Corrí hacia el campamento tan rápido como me permitieron las piernas. No me importó arañarme con las ramas de los árboles o que estuviera dejando tanta cantidad de huellas que provocaría que Silas se arrancara los pelos de la cabeza. No me importaba nada más que llegar al campamento lo antes posible, o al menos, lo que quedaba de ello porque cuando llegué solamente estaba Yutema y una hoguera a medio consumirse.

— ¿Qué ha pasado con las demás cosas? —jadeé mientras trataba de recuperar el aliento.

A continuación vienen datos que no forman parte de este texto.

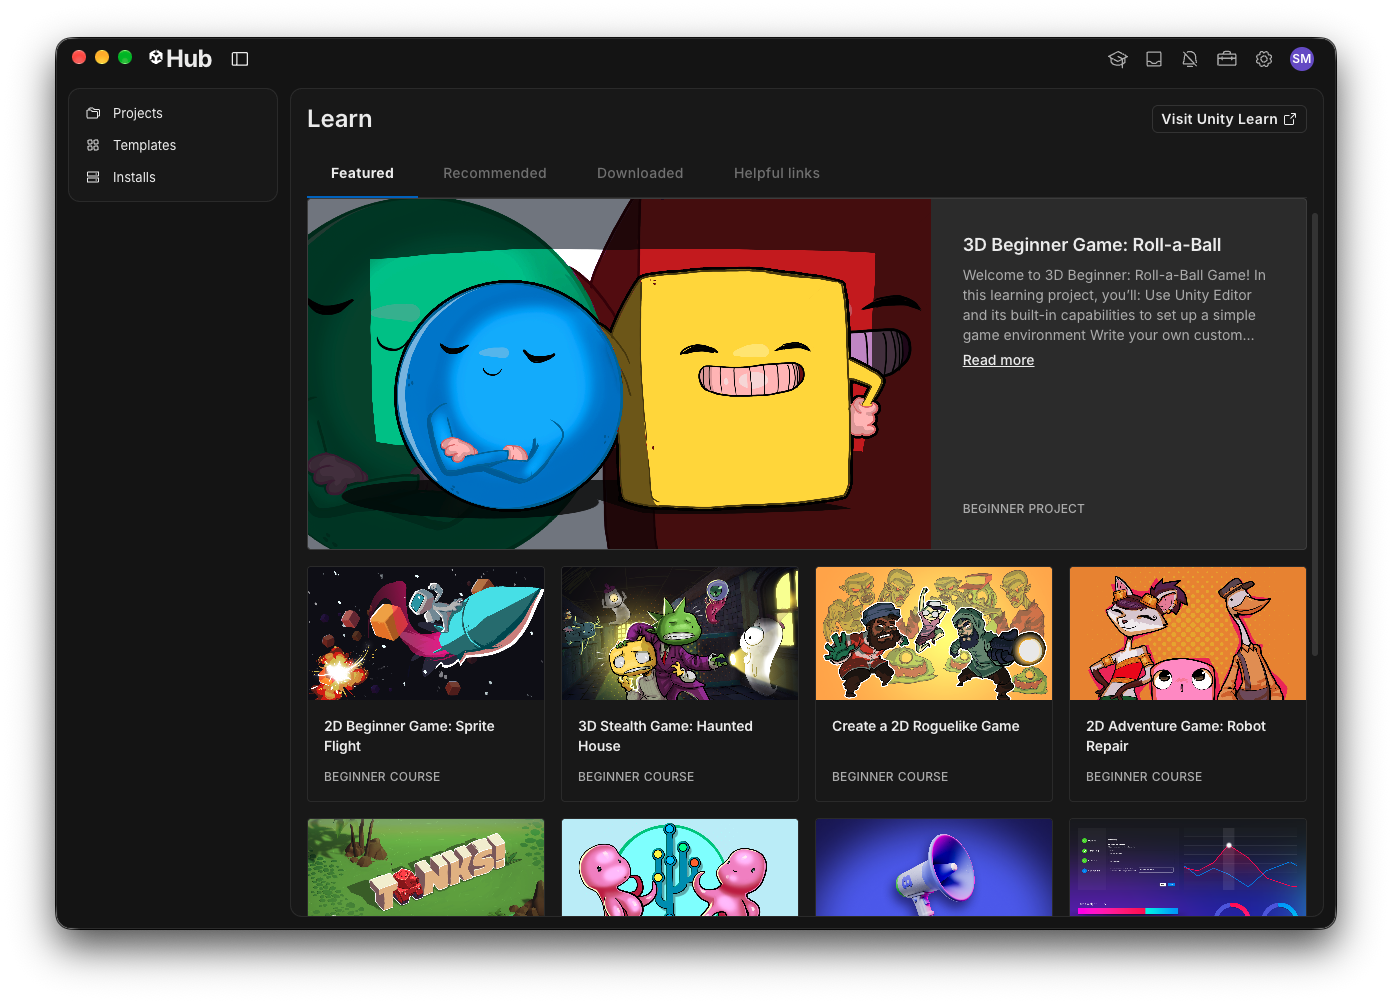Click the Visit Unity Learn button
1392x1003 pixels.
coord(1229,119)
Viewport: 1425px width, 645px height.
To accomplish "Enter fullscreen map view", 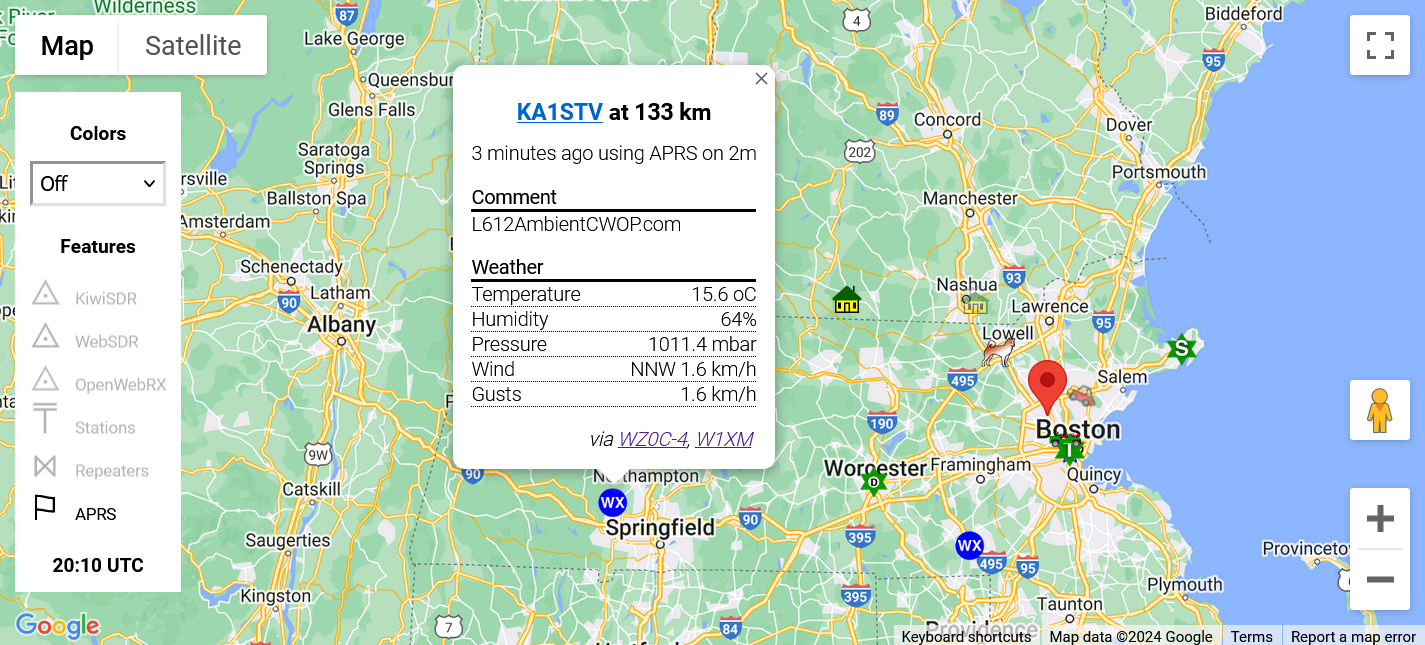I will point(1380,45).
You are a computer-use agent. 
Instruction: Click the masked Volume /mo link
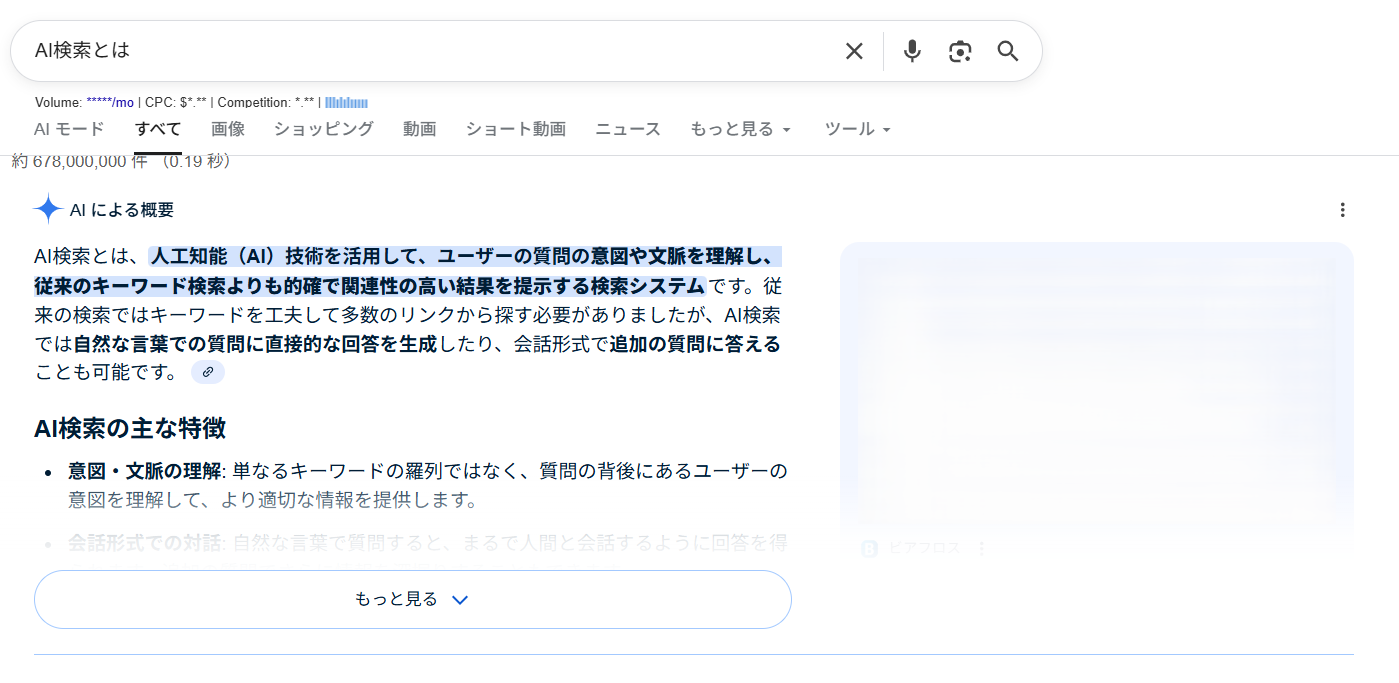pos(110,102)
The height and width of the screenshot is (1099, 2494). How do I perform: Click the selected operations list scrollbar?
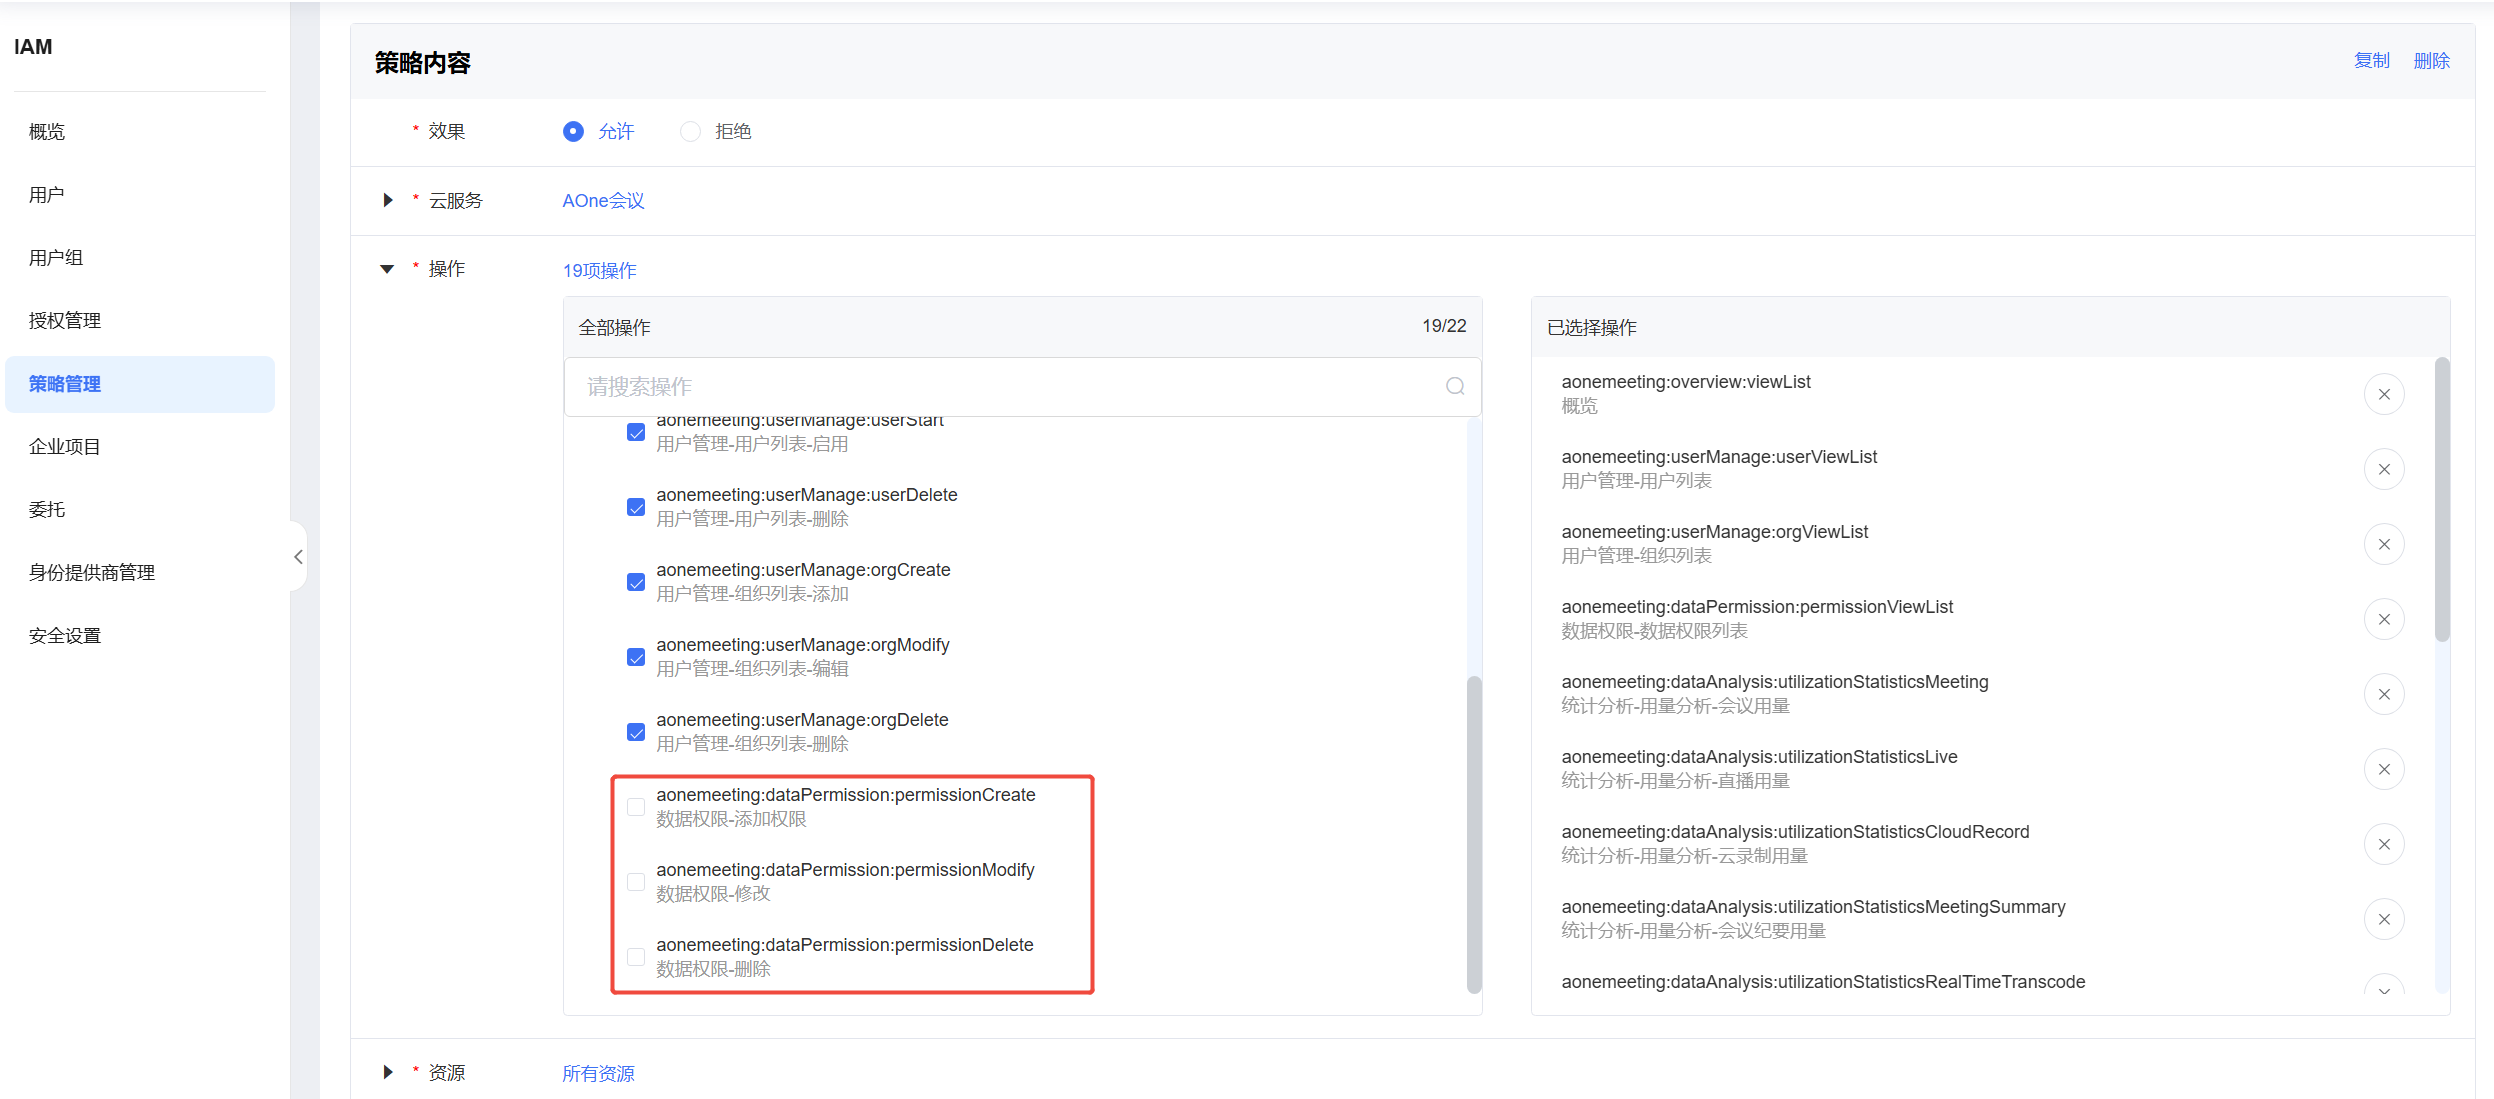[x=2442, y=500]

—Los chicos se han encargado de ello, no hay de qué preocuparse.

Incluso ellos contaban con la idea de que aquel plan podría no resultar, por eso escondieron los recursos por todo el bosque. Odié al instante a Azay por ello, nos había metido en un plan en el que ni él mismo confiaba, y conociéndole, moriría con sus compañeros antes de ser el único sobreviviente. Aunque estuviera yo esperándole fuera...

— Chiquilla, baja el paso, no puedo seguirte.

Me detuve ante la súplica de Yutema, que estaba a varios pasos tras de mi con la respiración entrecortada y la mirada suplicante.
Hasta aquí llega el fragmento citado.